La discusión por la reforma de la Ley de Glaciares sumó un nuevo capítulo en la Cámara de Diputados, donde comenzaron a delinearse los criterios que podrían redefinir el alcance de la protección ambiental en zonas cordilleranas y su impacto sobre actividades productivas como la minería.
El debate se da luego de que el Senado otorgara media sanción a la iniciativa, que propone modificar el régimen vigente desde 2010 y avanzar hacia un esquema con mayor participación de las provincias en la definición de áreas protegidas.
Nuevos criterios: foco en la función hídrica
Uno de los ejes centrales del proyecto es la redefinición del objeto de protección. A diferencia del marco actual, que resguarda de manera amplia a los glaciares y al ambiente periglacial, la nueva propuesta pone el foco en aquellos cuerpos de hielo que cumplan una “función hídrica efectiva”.
Esto implica que no todos los glaciares quedarían automáticamente protegidos, sino únicamente aquellos que sean considerados estratégicos para la provisión de agua o la recarga de cuencas.

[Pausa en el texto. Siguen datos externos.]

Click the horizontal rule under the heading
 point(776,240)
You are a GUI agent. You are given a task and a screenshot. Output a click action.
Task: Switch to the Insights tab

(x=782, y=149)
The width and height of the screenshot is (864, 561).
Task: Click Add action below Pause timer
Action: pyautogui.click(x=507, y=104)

En esa línea, el texto establece que serán las autoridades provinciales las encargadas de identificar, con base técnica, qué áreas cumplen ese rol, reforzando así el principio de dominio provincial sobre los recursos naturales.
Más poder a las provincias
El avance del proyecto consolida un cambio de enfoque: de un esquema de presupuestos mínimos nacionales a uno con mayor margen de decisión para las jurisdicciones locales.
Cada provincia podrá definir qué glaciares y geoformas periglaciales quedan bajo protección y en cuáles podrían habilitarse actividades económicas, siempre que no se afecte la función hídrica comprobada.
Este punto es clave para provincias cordilleranas que buscan atraer inversiones en minería e hidrocarburos, sectores que hoy enfrentan restricciones en amplias zonas del territorio.
Qué cambia respecto a la ley vigente
La Ley de Glaciares actual establece la protección de estos cuerpos como reservas estratégicas de agua dulce y prohíbe actividades como la minería, la explotación hidrocarburífera o la construcción de infraestructura que pueda alterar su estado natural.
Con la reforma en discusión, esas restricciones se mantendrían, pero solo en los casos donde se verifique la relevancia hídrica del glaciar o del ambiente periglacial.
Esto abre la posibilidad de habilitar proyectos en áreas que hoy están alcanzadas por la normativa, pero que no serían consideradas críticas desde el punto de vista del recurso hídrico.
Debate abierto: ambiente vs. desarrollo
El proyecto genera posiciones encontradas. Desde el oficialismo y sectores productivos sostienen que la modificación permitirá “ordenar” el marco normativo y destrabar inversiones en zonas actualmente restringidas.
En cambio, organizaciones ambientalistas advierten que la iniciativa podría reducir la superficie protegida y debilitar el espíritu original de la ley, al dejar en manos de las provincias la determinación de los límites de protección.
Con el debate ya en marcha, la Cámara de Diputados se encamina a una discusión clave que podría redefinir el equilibrio entre desarrollo económico y preservación ambiental en la Argentina.